Rows from a screen grounding dataset
━━━━━━━━━━
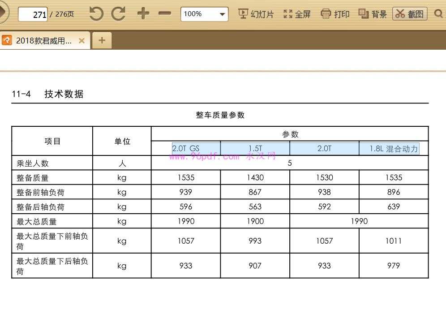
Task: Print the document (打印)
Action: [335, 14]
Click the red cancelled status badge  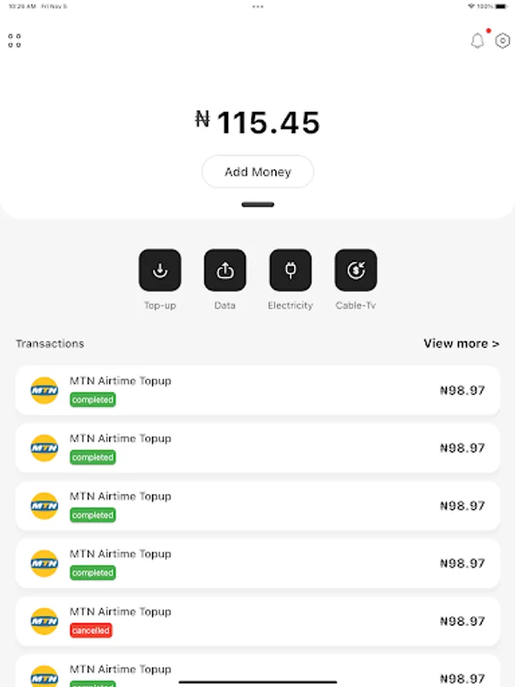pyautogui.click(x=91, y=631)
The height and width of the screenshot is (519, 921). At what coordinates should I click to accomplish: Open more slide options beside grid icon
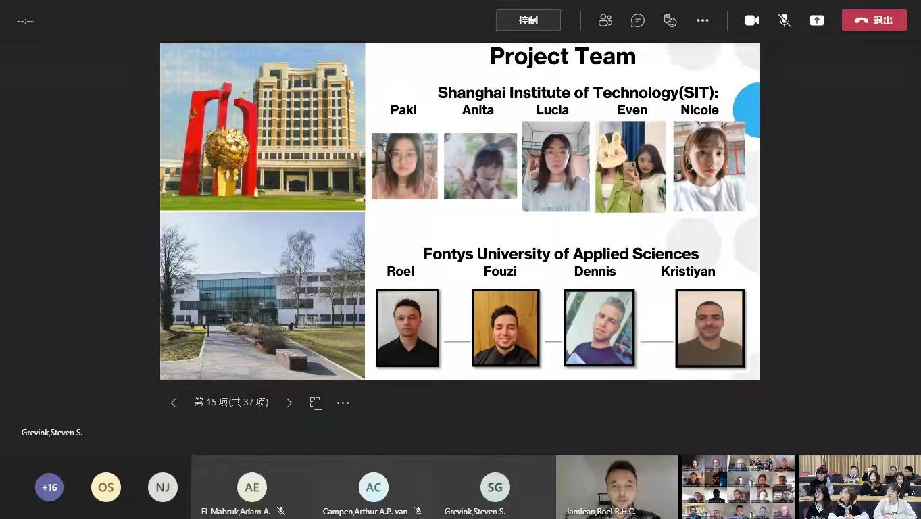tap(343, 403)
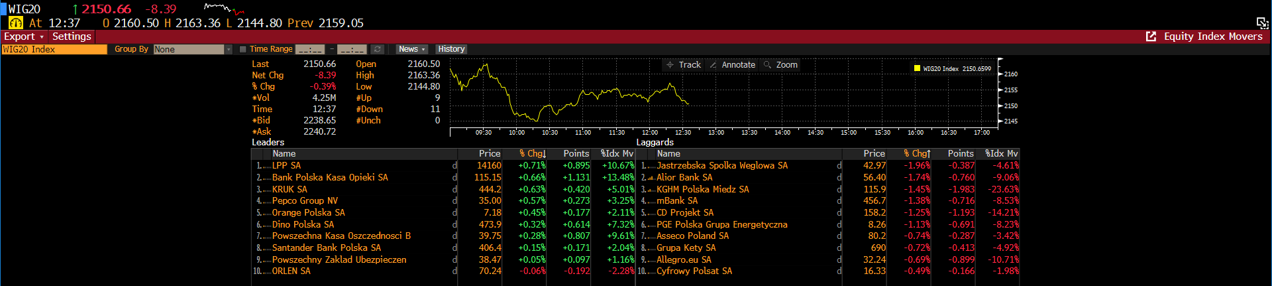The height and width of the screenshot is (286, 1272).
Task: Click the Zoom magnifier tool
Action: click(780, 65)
━━━━━━━━━━
### INSTRUCTIONS TO FOLLOW
Edit the lines starting at the one containing "The height and width of the screenshot is (519, 921)." and ending with the last line, changing "slide" to "page" and keeping everything else the same. Omit the pictures from your answer.

### TASK ANSWER
The height and width of the screenshot is (519, 921). At what coordinates should I click to accomplish: Open more page options beside grid icon
tap(343, 403)
The height and width of the screenshot is (286, 1272).
Task: Click the Zoom magnifier tool
Action: click(780, 65)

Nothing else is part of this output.